Appropriate management for the sentinel node–positive patient continues to be debated. Controversy regarding the optimal management of clinically node-negative, but pathologically node-positive, breast cancer patients dates back to the NSABP B-04 trial.24 This study (conducted in an era before widespread availability of effective systemic therapy for breast cancer) demonstrated equivalent overall survival at 25 years for early-stage breast cancer patients regardless of whether the axillae was surgically dissected, and 40% of the undissected axillae are presumed to have been pathologically node positive. Subsequent to the completion of B-04, we have relied upon extent of axillary disease as a valuable means of stratifying relapse risk. This information has guided recommendations for locoregional radiation and intensity of chemotherapy; furthermore, it remains possible that surgical extirpation of metastatic nodes may contribute to survival. The ACOSOG Z0011 trial, which randomly assigned sentinel node–positive patients to undergo completion ALND versus axillary observation (with systemic therapy dictated by the primary treating oncology team) was designed to address this question. Unfortunately this trial was closed to accrual because of inability to meet its accrual target, and we may never have a definitive answer. Hopefully, ongoing European trials will be successful in randomly assigning and following the sentinel node–positive breast cancer patients.25
A completion ALND, therefore, remains the standard of care management for patients who are found to be node positive on the basis of a sentinel lymph node biopsy. Uncertainty regarding this dogma, however, is evidenced by the numerous patients who are declining the additional axillary surgery.
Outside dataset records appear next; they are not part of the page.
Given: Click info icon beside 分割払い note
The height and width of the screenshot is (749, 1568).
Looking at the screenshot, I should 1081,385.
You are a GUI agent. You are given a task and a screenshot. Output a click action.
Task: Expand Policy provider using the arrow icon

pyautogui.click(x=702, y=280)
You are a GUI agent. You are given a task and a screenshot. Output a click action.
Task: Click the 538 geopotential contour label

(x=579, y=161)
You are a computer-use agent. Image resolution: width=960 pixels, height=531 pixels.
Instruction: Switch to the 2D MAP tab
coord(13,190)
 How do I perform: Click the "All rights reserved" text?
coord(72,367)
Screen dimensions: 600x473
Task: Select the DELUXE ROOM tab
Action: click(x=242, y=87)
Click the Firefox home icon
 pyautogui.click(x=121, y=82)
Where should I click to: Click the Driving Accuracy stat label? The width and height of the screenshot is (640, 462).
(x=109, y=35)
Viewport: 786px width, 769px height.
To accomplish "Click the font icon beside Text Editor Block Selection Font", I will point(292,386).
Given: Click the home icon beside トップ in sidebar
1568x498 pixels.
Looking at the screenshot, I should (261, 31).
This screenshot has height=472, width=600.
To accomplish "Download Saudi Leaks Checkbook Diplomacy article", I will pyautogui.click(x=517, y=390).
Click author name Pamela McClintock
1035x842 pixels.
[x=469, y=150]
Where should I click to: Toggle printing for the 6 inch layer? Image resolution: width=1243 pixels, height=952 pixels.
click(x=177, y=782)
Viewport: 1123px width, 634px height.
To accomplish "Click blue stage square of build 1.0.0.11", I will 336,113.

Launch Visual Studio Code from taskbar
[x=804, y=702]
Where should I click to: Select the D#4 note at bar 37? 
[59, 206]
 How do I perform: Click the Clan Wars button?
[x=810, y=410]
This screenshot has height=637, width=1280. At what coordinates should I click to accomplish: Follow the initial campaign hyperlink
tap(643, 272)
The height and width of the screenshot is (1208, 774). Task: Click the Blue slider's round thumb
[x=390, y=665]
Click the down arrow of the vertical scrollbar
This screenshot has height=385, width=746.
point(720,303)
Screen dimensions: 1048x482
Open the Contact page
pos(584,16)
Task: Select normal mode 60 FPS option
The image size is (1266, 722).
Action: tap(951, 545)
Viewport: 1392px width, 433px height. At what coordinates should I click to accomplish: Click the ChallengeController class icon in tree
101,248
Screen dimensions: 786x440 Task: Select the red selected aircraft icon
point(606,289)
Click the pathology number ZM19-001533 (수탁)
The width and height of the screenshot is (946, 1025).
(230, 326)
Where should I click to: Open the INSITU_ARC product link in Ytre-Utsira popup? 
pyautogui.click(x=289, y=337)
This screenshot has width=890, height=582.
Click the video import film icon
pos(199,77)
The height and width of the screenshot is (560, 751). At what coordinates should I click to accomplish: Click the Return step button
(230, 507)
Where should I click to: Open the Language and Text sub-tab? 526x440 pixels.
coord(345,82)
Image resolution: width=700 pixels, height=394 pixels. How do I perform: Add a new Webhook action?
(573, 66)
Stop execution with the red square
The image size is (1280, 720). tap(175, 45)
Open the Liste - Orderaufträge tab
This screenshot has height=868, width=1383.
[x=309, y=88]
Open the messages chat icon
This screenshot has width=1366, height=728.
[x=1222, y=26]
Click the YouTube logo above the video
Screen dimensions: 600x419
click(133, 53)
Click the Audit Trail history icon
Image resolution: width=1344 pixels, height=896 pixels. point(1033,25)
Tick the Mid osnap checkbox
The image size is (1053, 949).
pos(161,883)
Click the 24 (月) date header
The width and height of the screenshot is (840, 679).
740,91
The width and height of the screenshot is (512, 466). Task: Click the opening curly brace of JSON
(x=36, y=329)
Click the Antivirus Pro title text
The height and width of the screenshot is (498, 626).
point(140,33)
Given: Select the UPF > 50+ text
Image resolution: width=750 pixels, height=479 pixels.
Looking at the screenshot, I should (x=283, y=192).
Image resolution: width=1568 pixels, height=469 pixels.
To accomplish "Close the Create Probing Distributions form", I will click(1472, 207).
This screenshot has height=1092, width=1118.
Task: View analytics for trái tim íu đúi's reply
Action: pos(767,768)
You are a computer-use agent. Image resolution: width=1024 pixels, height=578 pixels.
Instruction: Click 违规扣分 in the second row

As shown in Table 2, several investigators have accumulated and reported their experience with patients who have undergone resection of metastatic sentinel nodes without the completion ALND. Follow-up intervals are relatively short (2 to 3 years), but, thus far, axillary failures have been uncommon. Nonetheless, this practice is far too immature to be adopted on a routine basis, and sentinel node–positive patients should continue to be advised that the ALND is the accepted standard. Preliminary data from the ALMANAC trial suggest that axillary irradiation may be a reasonable alternative for these patients in terms of protecting against regional failure, but this therapy appears to have lymphedema rates that are comparable to those of an ALND.28
Lymphatic mapping and sentinel lymph node biopsy are now well established in our armamentarium of breast cancer staging and treatment strategies. Although institutional- and individual surgeon–related learning curves clearly exist, there are no universal standards that define where or on whom the procedure should be performed. Expertise with the technology has increased rapidly in academic and affluent health care environments, and there has been a commensurate accumulation of evidence regarding its safety, accuracy, and low morbidity. Unfortunately however, disparities in its availability are also apparent. As is observed with many other aspects of health care, minority-ethnicity and geographically remote populations are disproportionately deprived of benefiting from this advance in oncology.